- [PARTS OF THE EXERCISE]
A. In the passage on MCT oil, how much did insulin sensitivity improve in the six-week study of 22 people?
B. Write the next part of the passage on MCT oil, starting after its final sentence.

- [TEXT FOR ANALYSIS]
A 2003 study tested the effects of a diet high in MCTs in overweight men and found MCTs led to a more significant loss in fat tissue than consuming other oils. Researchers think this is due to their ability to increase fat breakdown and suppress appetite. The authors conclude that consuming MCTs may help prevent obesity and encourage weight loss.
2. Insulin sensitivity: One six-week study found that 22 people who swapped MCT oil for some fat in their diet boosted insulin sensitivity by 12 percent. MCT oil is on the Levels list of foods unlikely to spike glucose.
3. Gut health: Animal studies have suggested that MCTs may improve metabolic health by positively influencing the gut microbiome and intestinal permeability, which are intricately related to obesity. In fact, the study’s authors conclude that MCT-enriched diets could be used to manage metabolic disease via the microbiome.
4. Inflammation: Animal studies show that MCT administration helps reduce inflammation and injury when exposed to endotoxins, a type of toxin released from a bacterial cell when the cell disintegrates.
5. Hunger control: A 2014 study showed that when overweight men consumed 20 grams of MCT oil at breakfast, they ate less at lunch and experienced higher levels of peptide YY and leptin, which regulate hunger. Another study showed adding 250 calories of MCT oil to a morning smoothie increased fullness over the three hours after breakfast more than coconut oil and that the MCT oil was more palatable than coconut oil.
How Much MCT Oil Is Optimal?
Unlike magnesium or zinc, there’s no daily requirement for MCT oil. It’s important to keep in mind that dosing varies based on your individual needs, including current diet, health goals, and other medical context, so it’s best to work with a professional to identify the best dose for you.

- [PROVIDED RECORDS]
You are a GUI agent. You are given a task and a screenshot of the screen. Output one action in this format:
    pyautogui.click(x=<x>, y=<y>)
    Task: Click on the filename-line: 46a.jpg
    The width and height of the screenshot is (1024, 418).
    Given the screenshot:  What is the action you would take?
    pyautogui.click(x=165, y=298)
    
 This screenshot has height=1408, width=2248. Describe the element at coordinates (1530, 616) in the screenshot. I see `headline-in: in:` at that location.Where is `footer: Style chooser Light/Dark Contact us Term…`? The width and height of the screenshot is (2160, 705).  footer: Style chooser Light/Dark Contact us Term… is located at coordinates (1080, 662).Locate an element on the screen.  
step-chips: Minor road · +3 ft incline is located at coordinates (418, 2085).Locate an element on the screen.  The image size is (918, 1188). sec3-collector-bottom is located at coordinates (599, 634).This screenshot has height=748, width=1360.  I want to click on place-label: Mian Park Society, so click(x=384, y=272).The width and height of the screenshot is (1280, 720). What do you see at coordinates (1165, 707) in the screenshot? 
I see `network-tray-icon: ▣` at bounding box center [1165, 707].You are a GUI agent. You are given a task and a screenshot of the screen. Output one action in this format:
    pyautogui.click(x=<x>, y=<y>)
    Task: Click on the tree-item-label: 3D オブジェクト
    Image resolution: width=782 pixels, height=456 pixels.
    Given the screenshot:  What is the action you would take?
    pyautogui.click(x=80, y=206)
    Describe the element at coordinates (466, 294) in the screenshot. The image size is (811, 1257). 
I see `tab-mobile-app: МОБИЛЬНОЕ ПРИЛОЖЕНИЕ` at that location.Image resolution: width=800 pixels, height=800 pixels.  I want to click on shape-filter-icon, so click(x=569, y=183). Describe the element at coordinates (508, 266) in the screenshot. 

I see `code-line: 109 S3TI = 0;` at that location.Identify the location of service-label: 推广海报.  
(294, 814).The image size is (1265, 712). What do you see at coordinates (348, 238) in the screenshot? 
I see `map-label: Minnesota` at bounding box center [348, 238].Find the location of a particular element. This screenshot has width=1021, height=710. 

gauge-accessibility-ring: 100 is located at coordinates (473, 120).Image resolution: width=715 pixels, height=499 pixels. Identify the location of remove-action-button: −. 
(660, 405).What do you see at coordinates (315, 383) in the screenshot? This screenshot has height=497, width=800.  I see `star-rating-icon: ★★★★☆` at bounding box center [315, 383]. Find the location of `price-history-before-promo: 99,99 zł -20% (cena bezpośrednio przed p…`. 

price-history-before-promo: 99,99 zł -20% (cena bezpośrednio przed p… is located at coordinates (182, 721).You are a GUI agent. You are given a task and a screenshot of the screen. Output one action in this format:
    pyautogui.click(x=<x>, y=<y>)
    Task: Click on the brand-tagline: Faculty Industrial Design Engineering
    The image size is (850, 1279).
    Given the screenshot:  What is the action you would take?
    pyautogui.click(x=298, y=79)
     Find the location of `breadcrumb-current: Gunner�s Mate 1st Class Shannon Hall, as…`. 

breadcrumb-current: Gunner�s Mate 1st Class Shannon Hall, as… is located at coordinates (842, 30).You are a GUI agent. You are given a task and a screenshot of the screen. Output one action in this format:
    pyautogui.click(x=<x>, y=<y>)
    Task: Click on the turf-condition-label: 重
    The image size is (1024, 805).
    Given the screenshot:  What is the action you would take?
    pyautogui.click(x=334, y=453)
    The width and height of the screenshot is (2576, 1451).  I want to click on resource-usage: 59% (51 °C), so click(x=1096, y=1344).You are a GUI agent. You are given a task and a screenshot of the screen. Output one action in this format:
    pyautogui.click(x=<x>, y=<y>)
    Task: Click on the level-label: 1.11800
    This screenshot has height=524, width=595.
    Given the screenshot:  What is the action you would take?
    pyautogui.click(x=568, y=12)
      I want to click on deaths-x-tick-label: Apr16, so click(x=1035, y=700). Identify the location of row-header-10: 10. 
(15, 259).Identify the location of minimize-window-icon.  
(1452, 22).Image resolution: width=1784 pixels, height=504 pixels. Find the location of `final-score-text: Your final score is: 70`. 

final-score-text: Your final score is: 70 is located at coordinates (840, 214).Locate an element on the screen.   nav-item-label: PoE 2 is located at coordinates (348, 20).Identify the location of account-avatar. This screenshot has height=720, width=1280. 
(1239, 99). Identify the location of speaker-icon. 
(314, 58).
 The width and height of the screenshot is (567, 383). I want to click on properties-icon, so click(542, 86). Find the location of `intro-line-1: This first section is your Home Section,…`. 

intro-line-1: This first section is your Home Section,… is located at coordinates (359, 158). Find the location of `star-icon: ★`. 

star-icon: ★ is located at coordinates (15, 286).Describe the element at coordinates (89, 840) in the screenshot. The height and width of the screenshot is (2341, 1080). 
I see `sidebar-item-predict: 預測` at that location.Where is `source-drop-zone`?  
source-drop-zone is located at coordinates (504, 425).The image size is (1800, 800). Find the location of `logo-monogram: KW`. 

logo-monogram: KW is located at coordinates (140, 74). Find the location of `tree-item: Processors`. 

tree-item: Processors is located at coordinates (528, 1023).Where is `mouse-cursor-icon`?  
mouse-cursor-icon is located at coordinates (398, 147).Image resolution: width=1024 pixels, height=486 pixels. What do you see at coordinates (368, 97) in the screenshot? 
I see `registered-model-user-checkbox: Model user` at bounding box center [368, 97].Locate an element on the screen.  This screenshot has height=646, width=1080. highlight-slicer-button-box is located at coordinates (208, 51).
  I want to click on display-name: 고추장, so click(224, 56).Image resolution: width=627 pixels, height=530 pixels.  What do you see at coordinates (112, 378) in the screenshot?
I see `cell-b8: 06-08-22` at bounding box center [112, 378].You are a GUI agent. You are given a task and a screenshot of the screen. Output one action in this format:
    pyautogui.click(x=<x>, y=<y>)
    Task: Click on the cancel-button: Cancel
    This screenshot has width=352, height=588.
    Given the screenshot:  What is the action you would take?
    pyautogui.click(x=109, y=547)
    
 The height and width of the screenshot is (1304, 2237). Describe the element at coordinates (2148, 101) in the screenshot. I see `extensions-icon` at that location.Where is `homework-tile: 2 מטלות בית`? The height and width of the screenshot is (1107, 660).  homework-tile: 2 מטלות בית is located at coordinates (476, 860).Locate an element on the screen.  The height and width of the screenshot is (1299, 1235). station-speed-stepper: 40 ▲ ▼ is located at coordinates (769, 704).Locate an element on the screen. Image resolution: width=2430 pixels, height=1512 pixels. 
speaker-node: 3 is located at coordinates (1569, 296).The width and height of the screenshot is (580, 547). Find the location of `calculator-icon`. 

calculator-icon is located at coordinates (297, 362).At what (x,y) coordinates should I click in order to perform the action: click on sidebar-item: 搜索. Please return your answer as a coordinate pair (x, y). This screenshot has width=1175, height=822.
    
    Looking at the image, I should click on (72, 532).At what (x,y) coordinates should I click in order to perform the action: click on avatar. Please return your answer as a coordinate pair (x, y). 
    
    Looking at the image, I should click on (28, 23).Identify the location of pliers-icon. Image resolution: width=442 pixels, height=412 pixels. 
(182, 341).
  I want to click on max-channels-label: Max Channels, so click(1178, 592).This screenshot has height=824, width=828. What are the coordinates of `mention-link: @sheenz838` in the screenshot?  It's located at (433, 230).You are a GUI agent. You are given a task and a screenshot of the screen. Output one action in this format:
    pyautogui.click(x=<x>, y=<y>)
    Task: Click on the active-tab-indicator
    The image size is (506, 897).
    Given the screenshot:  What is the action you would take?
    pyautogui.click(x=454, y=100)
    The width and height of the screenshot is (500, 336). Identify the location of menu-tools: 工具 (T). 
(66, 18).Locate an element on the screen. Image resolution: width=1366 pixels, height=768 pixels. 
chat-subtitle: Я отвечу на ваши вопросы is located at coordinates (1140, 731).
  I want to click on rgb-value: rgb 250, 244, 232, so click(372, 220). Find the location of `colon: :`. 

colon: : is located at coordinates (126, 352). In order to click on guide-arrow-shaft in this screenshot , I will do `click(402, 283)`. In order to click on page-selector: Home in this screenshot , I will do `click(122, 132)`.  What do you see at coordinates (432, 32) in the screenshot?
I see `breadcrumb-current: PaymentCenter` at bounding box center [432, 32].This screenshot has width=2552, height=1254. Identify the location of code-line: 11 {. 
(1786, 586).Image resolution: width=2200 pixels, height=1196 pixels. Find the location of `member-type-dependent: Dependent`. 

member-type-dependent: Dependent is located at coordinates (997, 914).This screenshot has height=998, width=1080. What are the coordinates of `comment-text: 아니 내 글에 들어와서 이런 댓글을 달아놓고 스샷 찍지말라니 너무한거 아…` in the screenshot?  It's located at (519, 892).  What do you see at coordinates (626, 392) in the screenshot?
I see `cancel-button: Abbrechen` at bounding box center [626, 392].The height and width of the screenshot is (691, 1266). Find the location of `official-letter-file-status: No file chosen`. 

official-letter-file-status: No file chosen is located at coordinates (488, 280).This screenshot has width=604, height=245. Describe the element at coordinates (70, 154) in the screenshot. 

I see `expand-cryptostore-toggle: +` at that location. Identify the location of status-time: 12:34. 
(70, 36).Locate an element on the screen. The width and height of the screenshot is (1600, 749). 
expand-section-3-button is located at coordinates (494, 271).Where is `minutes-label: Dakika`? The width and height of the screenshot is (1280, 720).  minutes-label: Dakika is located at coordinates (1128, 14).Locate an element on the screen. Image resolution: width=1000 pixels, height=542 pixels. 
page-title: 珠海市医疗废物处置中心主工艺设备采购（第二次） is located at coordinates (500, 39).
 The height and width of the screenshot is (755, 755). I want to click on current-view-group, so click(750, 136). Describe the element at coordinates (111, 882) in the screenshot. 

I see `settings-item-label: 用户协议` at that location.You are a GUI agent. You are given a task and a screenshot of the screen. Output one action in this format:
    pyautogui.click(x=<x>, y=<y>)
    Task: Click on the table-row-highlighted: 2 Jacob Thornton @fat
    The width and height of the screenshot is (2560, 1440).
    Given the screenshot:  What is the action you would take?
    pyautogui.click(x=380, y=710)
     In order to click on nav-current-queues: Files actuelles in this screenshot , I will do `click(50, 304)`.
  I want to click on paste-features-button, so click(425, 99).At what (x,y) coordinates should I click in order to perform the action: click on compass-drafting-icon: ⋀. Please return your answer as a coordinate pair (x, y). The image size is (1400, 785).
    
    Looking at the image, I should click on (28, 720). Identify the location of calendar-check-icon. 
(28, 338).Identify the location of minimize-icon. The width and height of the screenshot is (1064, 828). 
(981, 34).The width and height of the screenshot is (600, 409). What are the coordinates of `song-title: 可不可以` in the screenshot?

- [ANSWER SET]
A. By 12 percent.

B.
Generally, most experts recommend between 4 and 7 tablespoons a day, providing 56 to 98 grams of fat and 460 to 805 calories. Excessive intake of oral MCT oil may have side effects like abdominal discomfort, cramping, gassiness, bloating, and diarrhea. So some suggest you start with half a tablespoon and see how your digestive system responds. There are no known interactions between MCT oil and other medications but always talk to your doctor about the supplements you’re taking.
It’s important to have a cholesterol panel and metabolic blood tests done before you supplement with MCT oil and to monitor them as you take this supplement. Although the connection between saturated fats and heart disease is controversial, studies show that people can have different physiological reactions to high amounts of fat. For example, genetic data show that people with two copies of a specific genetic variant tend to weigh more than others on a high saturated fat diet.
What About MCT Oil as a Supplement?
Compared to foods, supplements—which extract the MCTs from sources like palm oil and coconut oil into 100% MCT oil formulates—provide the most concentrated, highest dosage of MCT. The average MCT oil supplement costs between $15 and $30 for around 15 ounces. Because it’s a supplement and not a medication, there are no guidelines or regulations for MCT oil supplements. As with most supplements, it’s a good idea to opt for MCT oil that has been third party tested to ensure quality, purity, and safety.
ConsumerLab tested MCT oil products—for factors like purity and the presence of heavy metals—and found that all products passed ConsumerLab’s quality tests, but the value of the products varied greatly. For example, the cost to get 8 grams of MCTs ranged from just 7 cents to $1.68, meaning some companies charge more than 20 times others for the same product.
Due to its low smoke point (around 320 degrees Fahrenheit), MCT oil is not recommended for cooking. Instead, add it to foods like coffee, smoothies, salad dressing, soup, or oatmeal—you won’t notice the MCT oil because it’s practically flavorless.